● **Problem statement**
Present the data once more in exactly its original form.
################
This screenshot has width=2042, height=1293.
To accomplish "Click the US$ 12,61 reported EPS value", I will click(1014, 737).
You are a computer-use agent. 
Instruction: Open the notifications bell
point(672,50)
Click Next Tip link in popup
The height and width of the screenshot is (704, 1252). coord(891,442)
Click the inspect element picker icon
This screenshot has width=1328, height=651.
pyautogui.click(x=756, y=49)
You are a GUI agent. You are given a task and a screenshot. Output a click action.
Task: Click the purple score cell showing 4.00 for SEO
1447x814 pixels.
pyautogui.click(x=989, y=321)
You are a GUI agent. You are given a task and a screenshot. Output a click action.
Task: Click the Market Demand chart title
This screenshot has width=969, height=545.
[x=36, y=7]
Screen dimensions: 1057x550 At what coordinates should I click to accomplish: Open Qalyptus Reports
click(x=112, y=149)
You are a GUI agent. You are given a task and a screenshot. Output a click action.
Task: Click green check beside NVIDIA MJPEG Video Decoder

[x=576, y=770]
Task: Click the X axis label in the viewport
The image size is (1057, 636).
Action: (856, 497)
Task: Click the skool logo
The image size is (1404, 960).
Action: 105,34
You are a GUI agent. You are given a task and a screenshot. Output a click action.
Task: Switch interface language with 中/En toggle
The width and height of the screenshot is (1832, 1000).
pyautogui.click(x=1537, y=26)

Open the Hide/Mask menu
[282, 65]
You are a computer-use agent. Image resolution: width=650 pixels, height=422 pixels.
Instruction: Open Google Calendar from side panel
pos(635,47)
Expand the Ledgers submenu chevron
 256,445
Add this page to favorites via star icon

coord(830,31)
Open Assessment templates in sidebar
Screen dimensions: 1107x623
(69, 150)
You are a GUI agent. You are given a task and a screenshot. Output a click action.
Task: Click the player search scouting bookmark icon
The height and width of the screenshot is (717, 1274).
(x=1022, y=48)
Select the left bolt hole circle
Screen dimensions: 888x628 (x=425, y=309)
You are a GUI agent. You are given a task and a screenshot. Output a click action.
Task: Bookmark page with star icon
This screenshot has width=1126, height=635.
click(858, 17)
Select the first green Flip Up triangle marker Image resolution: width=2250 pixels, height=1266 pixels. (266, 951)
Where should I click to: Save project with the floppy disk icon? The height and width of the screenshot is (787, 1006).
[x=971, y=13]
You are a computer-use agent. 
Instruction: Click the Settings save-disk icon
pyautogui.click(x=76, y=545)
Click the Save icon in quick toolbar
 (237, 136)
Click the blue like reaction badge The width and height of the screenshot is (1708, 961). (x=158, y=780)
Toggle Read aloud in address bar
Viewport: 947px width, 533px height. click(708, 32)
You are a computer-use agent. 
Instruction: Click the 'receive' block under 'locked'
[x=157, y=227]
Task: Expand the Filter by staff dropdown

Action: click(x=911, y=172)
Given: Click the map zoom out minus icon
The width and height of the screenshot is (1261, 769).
################
● **Result of this task**
This screenshot has width=2042, height=1293.
To accomplish "Click the US$ 12,61 reported EPS value", I will click(1014, 737).
You are a computer-use agent. 
Instruction: Open the notifications bell
point(672,50)
Click Next Tip link in popup
The height and width of the screenshot is (704, 1252). coord(891,442)
Click the inspect element picker icon
This screenshot has width=1328, height=651.
pyautogui.click(x=756, y=49)
You are a GUI agent. You are given a task and a screenshot. Output a click action.
Task: Click the purple score cell showing 4.00 for SEO
1447x814 pixels.
pyautogui.click(x=989, y=321)
You are a GUI agent. You are given a task and a screenshot. Output a click action.
Task: Click the Market Demand chart title
This screenshot has width=969, height=545.
[x=36, y=7]
Screen dimensions: 1057x550 At what coordinates should I click to accomplish: Open Qalyptus Reports
click(x=112, y=149)
You are a GUI agent. You are given a task and a screenshot. Output a click action.
Task: Click green check beside NVIDIA MJPEG Video Decoder

[x=576, y=770]
Task: Click the X axis label in the viewport
The image size is (1057, 636).
Action: (856, 497)
Task: Click the skool logo
The image size is (1404, 960).
Action: 105,34
You are a GUI agent. You are given a task and a screenshot. Output a click action.
Task: Switch interface language with 中/En toggle
The width and height of the screenshot is (1832, 1000).
pyautogui.click(x=1537, y=26)

Open the Hide/Mask menu
[282, 65]
You are a computer-use agent. Image resolution: width=650 pixels, height=422 pixels.
Instruction: Open Google Calendar from side panel
pos(635,47)
Expand the Ledgers submenu chevron
 256,445
Add this page to favorites via star icon

coord(830,31)
Open Assessment templates in sidebar
Screen dimensions: 1107x623
(69, 150)
You are a GUI agent. You are given a task and a screenshot. Output a click action.
Task: Click the player search scouting bookmark icon
The height and width of the screenshot is (717, 1274).
(x=1022, y=48)
Select the left bolt hole circle
Screen dimensions: 888x628 (x=425, y=309)
You are a GUI agent. You are given a task and a screenshot. Output a click action.
Task: Bookmark page with star icon
This screenshot has width=1126, height=635.
click(858, 17)
Select the first green Flip Up triangle marker Image resolution: width=2250 pixels, height=1266 pixels. (266, 951)
Where should I click to: Save project with the floppy disk icon? The height and width of the screenshot is (787, 1006).
[x=971, y=13]
You are a computer-use agent. 
Instruction: Click the Settings save-disk icon
pyautogui.click(x=76, y=545)
Click the Save icon in quick toolbar
 (237, 136)
Click the blue like reaction badge The width and height of the screenshot is (1708, 961). (x=158, y=780)
Toggle Read aloud in address bar
Viewport: 947px width, 533px height. click(708, 32)
You are a computer-use agent. 
Instruction: Click the 'receive' block under 'locked'
[x=157, y=227]
Task: Expand the Filter by staff dropdown

Action: click(x=911, y=172)
Given: Click the map zoom out minus icon
The width and height of the screenshot is (1261, 769).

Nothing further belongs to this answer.